A Finnish court has ruled that a defendent was innocent of infringing copyright by cracking CSS and publishing code to do so. The defendent’s blog tells the story which is retold elsewhere with an overview of the potential circularity of the logci and with the catchy headline – Legal Gymnastics: It’s okay to circumvent drm in europe if its circumventable. It remains to be seen what impact this decision will have outside of Finland.

Whittingdale vs Gowers

May 25, 2007

I forgot to mention in my post on Piracy in the UK that the government has torespond to every recommendation made in the Select Committee report within 60 days. So very soon it will be known where the UK government stands on the copyright extension debate (and other issues) that is now being seen as Whittingdale vs Gowers.
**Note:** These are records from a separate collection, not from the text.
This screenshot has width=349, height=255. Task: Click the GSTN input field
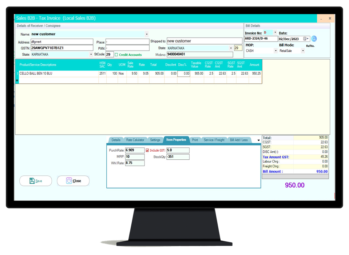click(62, 48)
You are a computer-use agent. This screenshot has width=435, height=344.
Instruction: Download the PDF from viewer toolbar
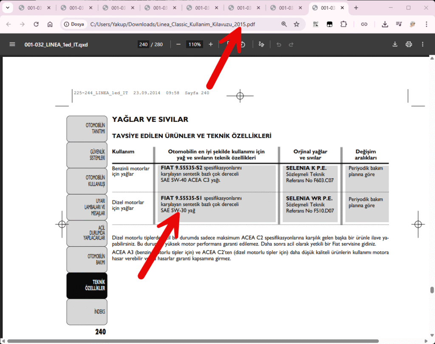(395, 45)
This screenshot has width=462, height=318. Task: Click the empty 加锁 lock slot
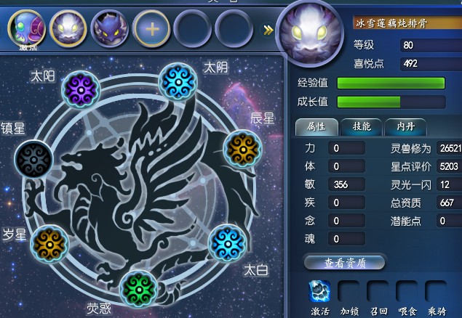pos(349,291)
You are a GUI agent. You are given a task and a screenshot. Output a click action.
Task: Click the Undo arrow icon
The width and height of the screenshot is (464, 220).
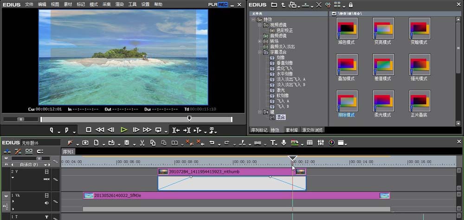pyautogui.click(x=211, y=142)
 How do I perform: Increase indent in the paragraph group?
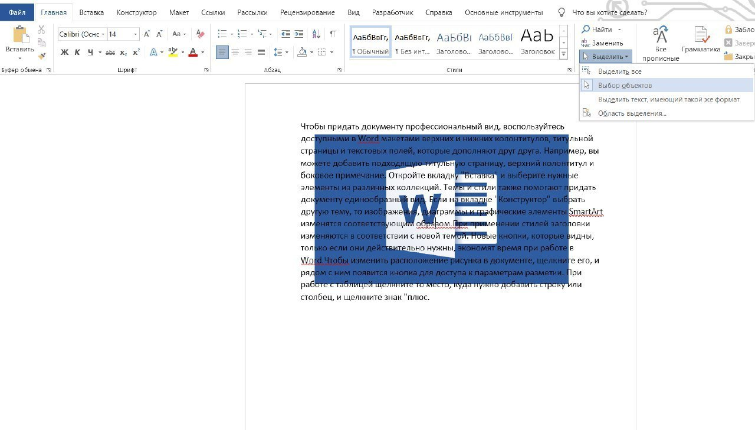299,34
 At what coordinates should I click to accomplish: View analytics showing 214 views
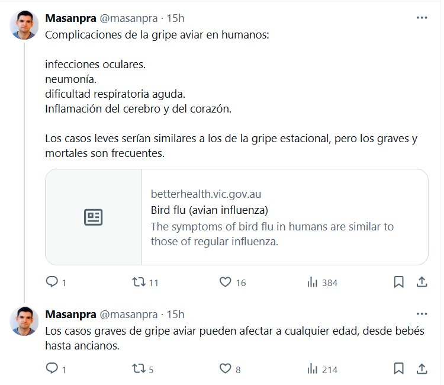(313, 369)
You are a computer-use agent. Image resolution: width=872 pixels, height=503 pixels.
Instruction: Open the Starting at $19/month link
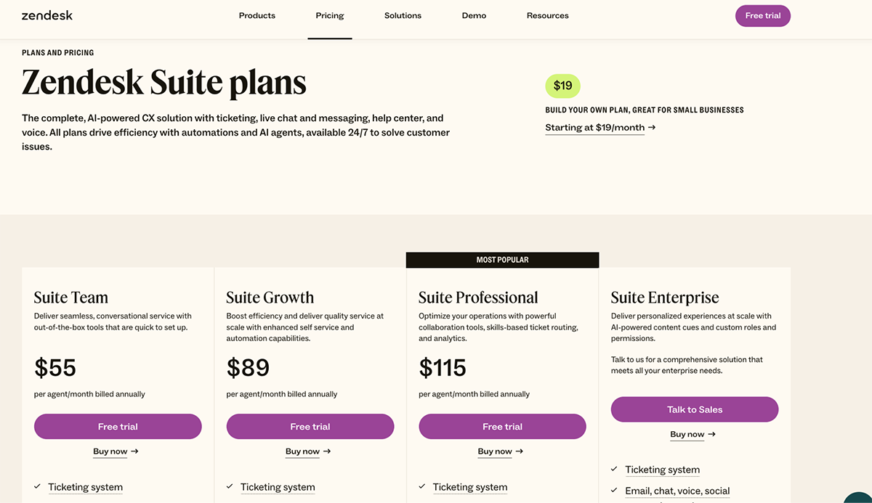[x=594, y=127]
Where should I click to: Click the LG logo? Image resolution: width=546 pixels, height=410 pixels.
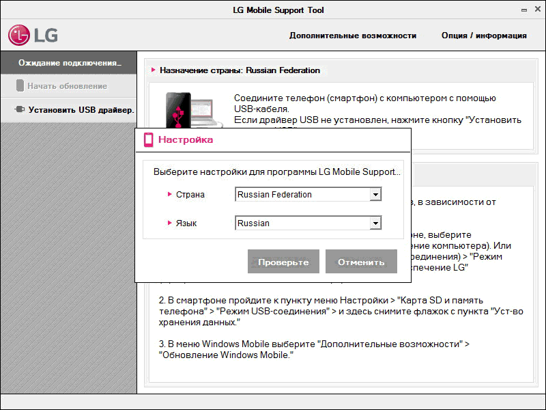33,35
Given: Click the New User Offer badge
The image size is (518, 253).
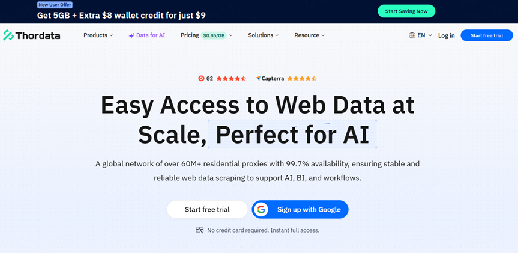Looking at the screenshot, I should click(55, 4).
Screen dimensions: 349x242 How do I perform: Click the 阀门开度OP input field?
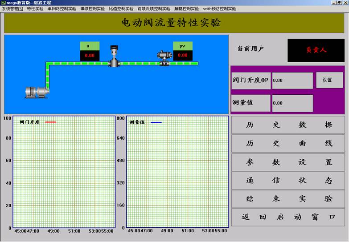tap(292, 81)

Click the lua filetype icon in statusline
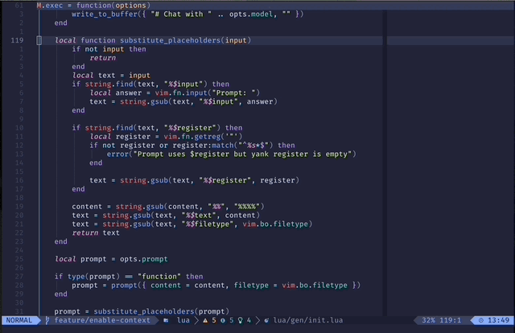[x=166, y=320]
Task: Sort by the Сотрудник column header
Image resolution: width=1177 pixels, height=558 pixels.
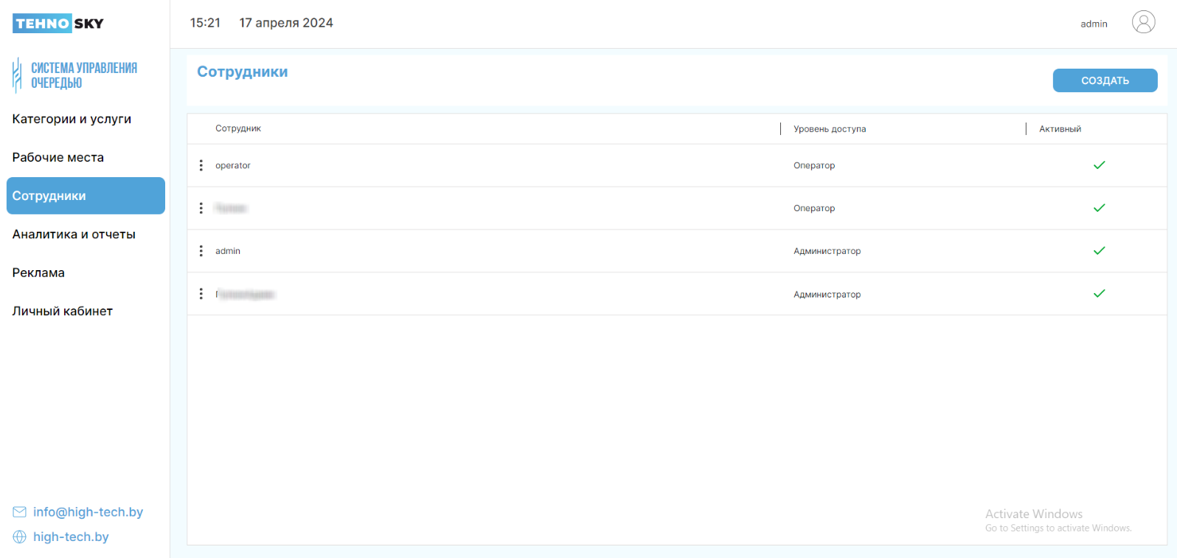Action: (238, 128)
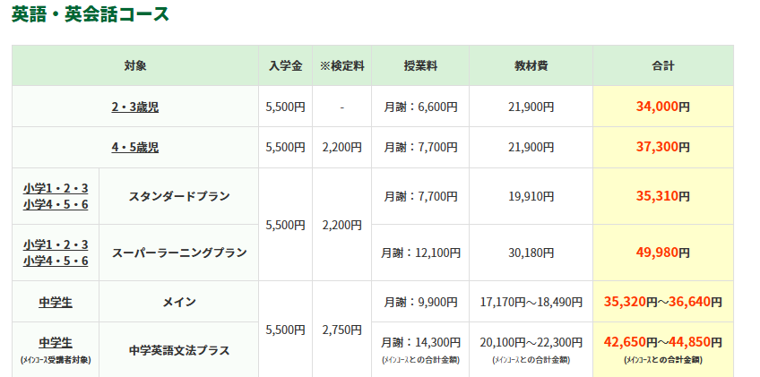Click the 教材費 column header
Viewport: 760px width, 377px height.
531,65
The Market Function of Piracy

May 23, 2007

Not much time to write today so here’s a link to an article on ‘The Market Function of Piracy‘ from The Ludwig von Mises Institute. No I hadn’t heard of them before.

A fair(y) use tale

May 22, 2007

Let’s turn to our most mentioned educational institution and hotbed of piracy, Stanford, where the School of Law’s Center for Internet and Society links to  this video mashup of Disney characters explaining copyright.  According to the Stanford page it was put together by Professor Eric Faden of Bucknell University.

Copyright debate in the US

May 22, 2007

Following on from yesterday’s post about the new copyright promotion body, I noticed this post on Techdirt taking apart Mark Helprin’s article in The New York Times over the weekend titled “A Great Idea Lives Forever, Shouldn’t Its Copyright“.  Helprin makes the analogy between intellectual property and real physical property and it is this starting point that Techdirt believes undermines all his subsequent arguments.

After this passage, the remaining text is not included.